そもそも、インプラント治療とは、天然の歯根の代わりに人工の歯根(インプラント体)をあごの骨(歯槽骨)に埋め込み、その土台の上に人工の歯(歯冠)を取り付ける手術のことをいいます。インプラント体とあごの骨がしっかりと結合する前に、歯ぎしりのような大きな力が加わることは避けなければならないことです。歯ぎしりでは、自分の体重に相当するほどの力が歯やあごにかかっているといわれています。
その力を支えることは容易ではなく、あごの骨に埋めたインプラント体や人工的に作られた歯冠へのダメージは想像に難しくありません。
どういう治療をしたとしても、予後の不安は残るというのが私の不安です。
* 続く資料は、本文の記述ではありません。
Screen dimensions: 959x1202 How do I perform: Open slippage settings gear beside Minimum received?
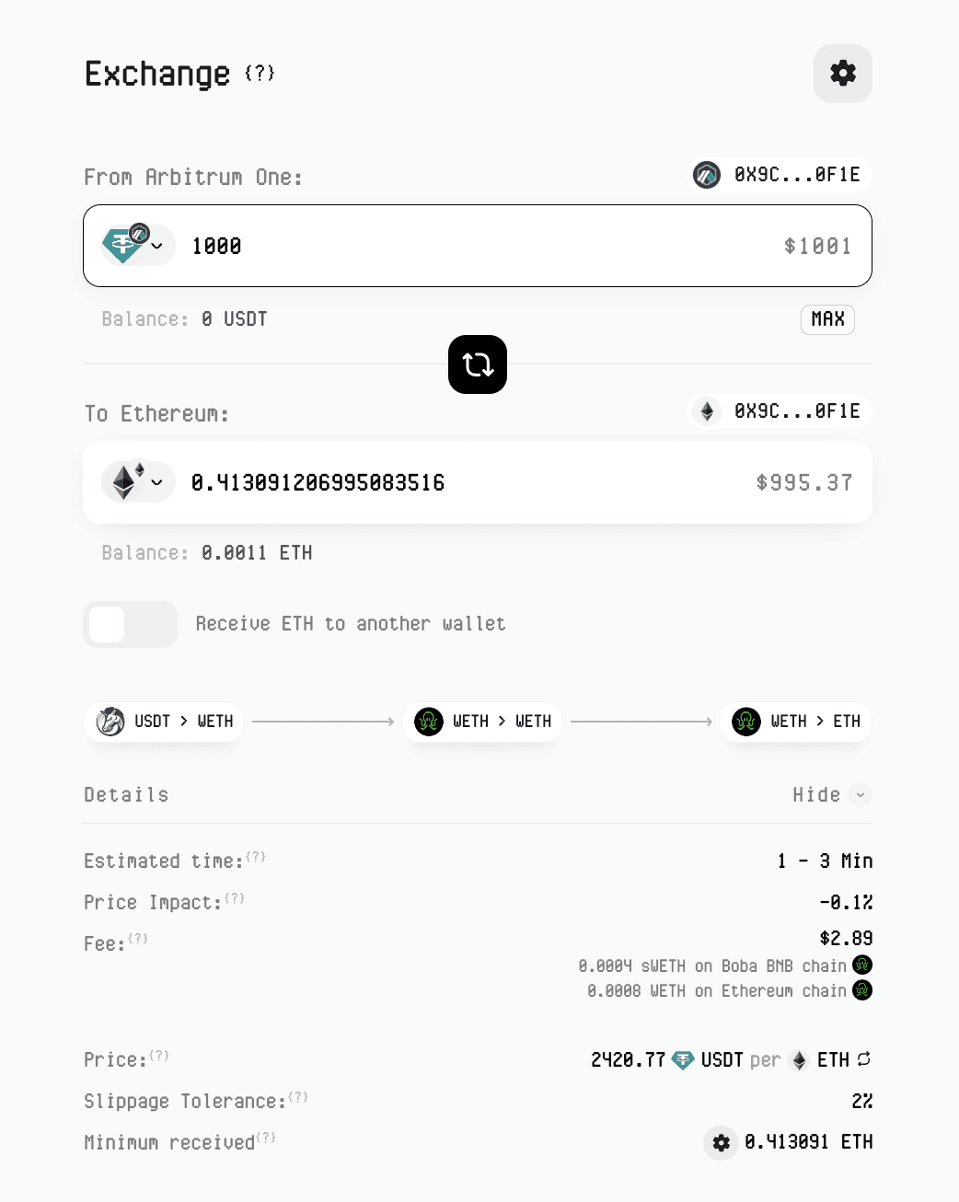click(x=721, y=1142)
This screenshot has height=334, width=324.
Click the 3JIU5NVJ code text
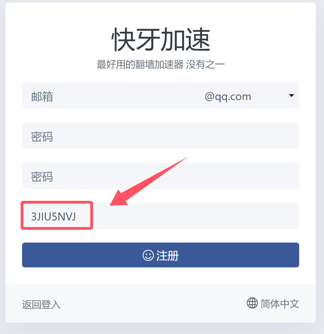[53, 217]
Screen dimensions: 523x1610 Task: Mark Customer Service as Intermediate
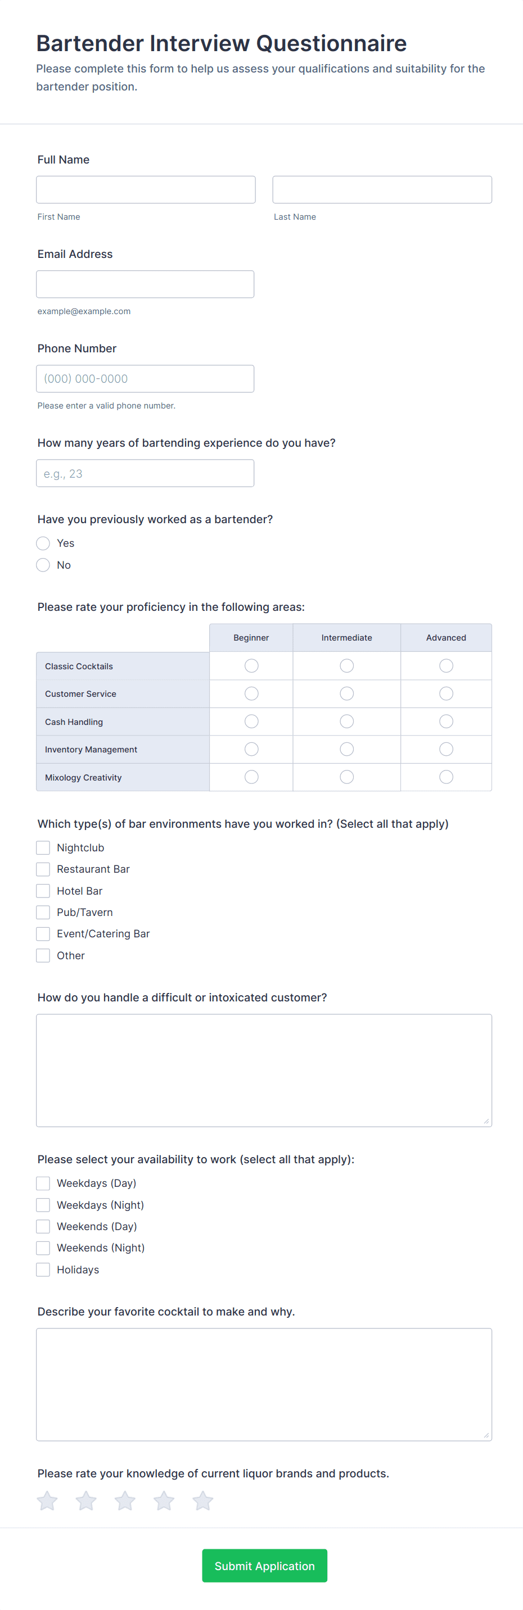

インプラント治療をご希望で、歯ぎしりをする患者様に対して私が必ずご説明することは、いま述べたような危険性、そして歯ぎしりに対する予防法と治療法です。
予防法としては、就寝時にガード(マウスピースのようなもの)をつけて、歯冠やインプラント体へのダメージをやわらげる方法があります。治療法としては自己暗示によるものや、ストレスのない生活を心がけることなどがあげられます。
歯ぎしりがインプラントへ与える悪影響について述べましたが、それでもインプラントをご希望の場合は、主治医とよく相談して理解したうえで受けるようにしてください。